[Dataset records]
--- START ---

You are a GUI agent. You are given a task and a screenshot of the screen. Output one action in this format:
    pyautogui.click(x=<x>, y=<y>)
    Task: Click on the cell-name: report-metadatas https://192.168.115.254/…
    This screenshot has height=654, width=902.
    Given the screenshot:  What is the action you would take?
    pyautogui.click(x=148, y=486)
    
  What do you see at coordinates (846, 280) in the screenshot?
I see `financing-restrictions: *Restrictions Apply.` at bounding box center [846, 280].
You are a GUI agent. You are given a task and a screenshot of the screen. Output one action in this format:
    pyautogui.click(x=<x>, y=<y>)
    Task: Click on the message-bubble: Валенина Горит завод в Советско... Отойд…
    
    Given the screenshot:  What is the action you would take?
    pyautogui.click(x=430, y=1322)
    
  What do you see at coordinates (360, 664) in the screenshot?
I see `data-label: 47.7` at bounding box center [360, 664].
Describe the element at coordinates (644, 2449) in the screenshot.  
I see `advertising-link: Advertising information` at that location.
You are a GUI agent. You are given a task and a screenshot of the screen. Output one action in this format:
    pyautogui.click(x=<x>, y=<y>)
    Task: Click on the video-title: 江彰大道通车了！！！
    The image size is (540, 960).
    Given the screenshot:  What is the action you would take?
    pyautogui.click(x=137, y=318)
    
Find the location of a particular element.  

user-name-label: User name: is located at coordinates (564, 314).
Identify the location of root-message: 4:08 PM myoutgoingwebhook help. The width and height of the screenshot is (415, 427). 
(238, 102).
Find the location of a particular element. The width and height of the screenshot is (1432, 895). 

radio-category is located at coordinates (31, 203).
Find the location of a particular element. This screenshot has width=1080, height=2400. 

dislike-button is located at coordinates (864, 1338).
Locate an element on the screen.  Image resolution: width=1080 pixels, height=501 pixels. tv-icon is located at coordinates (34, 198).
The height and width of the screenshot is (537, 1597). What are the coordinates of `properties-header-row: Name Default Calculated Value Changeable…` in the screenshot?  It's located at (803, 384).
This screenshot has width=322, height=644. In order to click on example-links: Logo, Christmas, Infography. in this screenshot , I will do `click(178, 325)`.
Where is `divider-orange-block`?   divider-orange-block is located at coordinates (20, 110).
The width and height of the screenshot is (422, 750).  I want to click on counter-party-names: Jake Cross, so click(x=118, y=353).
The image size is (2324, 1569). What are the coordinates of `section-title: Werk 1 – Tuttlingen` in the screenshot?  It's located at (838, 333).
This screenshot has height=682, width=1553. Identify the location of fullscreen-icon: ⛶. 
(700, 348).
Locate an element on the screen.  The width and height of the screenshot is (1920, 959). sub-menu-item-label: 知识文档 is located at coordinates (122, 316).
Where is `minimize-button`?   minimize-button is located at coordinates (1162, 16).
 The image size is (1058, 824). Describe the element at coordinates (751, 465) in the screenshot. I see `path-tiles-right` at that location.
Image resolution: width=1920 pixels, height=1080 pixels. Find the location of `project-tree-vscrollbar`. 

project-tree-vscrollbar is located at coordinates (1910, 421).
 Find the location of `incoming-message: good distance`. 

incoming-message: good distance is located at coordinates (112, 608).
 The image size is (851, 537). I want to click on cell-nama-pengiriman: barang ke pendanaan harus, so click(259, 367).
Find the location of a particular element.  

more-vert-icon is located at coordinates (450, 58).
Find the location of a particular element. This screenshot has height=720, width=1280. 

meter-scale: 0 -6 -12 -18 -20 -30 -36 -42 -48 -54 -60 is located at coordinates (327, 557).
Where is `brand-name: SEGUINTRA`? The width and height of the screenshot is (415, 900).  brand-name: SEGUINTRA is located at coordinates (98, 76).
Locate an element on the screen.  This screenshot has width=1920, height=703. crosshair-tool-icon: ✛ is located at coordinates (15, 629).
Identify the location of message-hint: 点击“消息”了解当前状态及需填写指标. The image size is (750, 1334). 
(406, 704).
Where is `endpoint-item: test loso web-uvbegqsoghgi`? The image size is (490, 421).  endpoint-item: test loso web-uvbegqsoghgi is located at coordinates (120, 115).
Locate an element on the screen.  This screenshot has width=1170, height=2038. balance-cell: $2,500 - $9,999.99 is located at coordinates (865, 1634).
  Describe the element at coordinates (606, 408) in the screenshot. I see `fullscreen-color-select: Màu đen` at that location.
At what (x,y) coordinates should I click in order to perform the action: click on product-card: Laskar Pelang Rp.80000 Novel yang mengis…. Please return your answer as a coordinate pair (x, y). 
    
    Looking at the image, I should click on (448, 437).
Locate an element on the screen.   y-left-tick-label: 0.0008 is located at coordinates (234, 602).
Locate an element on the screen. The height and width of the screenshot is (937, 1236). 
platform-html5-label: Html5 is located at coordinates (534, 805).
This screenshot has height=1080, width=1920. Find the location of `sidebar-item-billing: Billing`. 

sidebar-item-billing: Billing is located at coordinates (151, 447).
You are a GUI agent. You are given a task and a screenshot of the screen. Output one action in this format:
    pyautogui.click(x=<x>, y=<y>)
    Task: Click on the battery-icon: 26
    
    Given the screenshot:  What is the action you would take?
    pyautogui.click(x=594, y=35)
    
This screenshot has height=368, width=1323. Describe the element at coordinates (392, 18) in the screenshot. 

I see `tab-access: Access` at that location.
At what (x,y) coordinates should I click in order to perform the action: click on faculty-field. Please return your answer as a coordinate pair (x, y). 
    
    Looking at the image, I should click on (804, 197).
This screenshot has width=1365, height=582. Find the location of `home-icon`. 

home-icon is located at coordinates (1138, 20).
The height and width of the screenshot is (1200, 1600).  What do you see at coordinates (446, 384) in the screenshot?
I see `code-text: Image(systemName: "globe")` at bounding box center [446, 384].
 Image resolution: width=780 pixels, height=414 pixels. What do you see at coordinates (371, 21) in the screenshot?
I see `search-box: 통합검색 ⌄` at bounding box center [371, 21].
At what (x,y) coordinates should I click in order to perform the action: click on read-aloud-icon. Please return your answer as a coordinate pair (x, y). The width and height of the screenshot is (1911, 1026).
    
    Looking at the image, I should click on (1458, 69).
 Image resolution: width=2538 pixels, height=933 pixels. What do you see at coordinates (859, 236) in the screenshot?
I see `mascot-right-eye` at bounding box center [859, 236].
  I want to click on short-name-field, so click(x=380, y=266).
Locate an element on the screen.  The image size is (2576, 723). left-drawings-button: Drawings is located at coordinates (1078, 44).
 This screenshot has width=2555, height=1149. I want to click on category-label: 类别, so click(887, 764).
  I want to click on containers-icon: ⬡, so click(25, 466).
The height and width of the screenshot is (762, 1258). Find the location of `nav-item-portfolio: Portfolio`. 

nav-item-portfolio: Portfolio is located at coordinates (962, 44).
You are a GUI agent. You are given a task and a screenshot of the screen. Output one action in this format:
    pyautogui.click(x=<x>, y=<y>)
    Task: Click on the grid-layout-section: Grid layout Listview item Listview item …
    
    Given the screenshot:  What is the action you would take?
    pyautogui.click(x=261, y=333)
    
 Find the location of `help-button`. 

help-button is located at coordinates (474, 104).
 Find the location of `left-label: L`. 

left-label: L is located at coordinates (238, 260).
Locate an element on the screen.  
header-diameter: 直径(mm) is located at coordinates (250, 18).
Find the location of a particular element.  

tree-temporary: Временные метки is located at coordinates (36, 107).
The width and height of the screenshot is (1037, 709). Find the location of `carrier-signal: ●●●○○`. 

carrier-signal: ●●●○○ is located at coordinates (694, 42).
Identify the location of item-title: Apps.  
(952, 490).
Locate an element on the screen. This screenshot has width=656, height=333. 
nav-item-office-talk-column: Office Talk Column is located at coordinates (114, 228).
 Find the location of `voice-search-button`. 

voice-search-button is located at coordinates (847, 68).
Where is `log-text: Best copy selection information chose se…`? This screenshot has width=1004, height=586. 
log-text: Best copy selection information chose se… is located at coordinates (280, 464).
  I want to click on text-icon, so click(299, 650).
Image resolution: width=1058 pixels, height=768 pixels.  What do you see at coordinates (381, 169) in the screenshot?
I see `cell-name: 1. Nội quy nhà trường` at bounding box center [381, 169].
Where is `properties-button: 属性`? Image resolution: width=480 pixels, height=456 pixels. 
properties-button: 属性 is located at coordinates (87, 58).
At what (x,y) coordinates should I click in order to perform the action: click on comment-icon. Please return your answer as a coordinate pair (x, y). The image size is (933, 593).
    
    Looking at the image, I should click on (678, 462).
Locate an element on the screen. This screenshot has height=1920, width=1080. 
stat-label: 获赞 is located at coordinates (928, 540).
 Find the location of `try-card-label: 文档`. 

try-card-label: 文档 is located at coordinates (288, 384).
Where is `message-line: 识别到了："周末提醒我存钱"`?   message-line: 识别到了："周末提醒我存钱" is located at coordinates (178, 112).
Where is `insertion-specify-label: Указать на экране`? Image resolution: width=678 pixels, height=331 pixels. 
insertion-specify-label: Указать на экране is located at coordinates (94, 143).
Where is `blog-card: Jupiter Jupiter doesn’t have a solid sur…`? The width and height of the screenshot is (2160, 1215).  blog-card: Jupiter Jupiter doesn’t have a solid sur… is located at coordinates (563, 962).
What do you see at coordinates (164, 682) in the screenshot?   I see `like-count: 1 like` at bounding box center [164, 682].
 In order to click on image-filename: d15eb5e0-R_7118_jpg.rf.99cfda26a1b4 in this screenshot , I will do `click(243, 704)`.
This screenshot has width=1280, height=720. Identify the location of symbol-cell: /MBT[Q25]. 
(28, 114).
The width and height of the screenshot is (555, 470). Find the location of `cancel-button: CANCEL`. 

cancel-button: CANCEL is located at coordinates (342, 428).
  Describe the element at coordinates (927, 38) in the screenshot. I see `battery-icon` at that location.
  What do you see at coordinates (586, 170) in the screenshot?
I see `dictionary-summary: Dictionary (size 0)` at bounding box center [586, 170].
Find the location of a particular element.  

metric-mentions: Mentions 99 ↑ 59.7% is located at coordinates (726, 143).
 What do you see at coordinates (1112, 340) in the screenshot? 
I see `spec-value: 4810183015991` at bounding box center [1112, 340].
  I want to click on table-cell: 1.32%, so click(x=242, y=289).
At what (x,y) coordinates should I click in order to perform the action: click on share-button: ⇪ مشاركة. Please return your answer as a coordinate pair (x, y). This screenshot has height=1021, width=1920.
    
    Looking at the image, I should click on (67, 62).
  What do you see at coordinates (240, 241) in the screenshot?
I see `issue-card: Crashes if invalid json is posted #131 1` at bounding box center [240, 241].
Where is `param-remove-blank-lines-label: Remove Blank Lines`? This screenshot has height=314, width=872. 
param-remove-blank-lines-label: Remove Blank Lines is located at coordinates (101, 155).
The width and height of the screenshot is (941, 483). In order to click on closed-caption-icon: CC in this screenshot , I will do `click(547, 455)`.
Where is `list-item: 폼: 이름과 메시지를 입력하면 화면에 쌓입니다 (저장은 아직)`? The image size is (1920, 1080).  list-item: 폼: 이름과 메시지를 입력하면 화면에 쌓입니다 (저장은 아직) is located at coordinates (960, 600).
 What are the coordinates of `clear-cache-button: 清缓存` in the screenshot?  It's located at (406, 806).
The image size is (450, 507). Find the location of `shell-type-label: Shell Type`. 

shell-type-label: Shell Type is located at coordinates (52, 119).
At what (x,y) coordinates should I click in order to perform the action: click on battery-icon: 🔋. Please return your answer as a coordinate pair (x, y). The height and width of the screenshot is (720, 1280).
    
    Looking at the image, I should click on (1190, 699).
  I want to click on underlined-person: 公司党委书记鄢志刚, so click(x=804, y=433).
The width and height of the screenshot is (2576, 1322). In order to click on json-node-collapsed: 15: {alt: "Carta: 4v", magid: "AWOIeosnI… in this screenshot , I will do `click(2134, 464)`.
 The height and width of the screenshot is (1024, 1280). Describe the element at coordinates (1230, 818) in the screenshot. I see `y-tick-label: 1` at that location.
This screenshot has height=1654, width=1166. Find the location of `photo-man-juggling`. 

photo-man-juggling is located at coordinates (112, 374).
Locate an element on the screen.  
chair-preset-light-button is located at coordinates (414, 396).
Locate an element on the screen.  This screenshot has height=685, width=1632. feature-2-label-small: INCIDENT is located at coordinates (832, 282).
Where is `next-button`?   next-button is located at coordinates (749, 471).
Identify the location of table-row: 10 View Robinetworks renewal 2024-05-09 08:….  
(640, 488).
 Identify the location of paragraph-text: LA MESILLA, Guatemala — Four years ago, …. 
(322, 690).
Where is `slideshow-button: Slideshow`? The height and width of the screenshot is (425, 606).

--- END ---

*Task:* Copy out once more the lines of the listing above, starting with the line that contains "The image size is (2324, 1569)." and ending with the line that contains "The image size is (1058, 824).", both included.

*Solution for this exercise:*
The image size is (2324, 1569). What are the coordinates of `section-title: Werk 1 – Tuttlingen` in the screenshot?  It's located at (838, 333).
This screenshot has height=682, width=1553. Identify the location of fullscreen-icon: ⛶. 
(700, 348).
Locate an element on the screen.  The width and height of the screenshot is (1920, 959). sub-menu-item-label: 知识文档 is located at coordinates (122, 316).
Where is `minimize-button`?   minimize-button is located at coordinates (1162, 16).
 The image size is (1058, 824). Describe the element at coordinates (751, 465) in the screenshot. I see `path-tiles-right` at that location.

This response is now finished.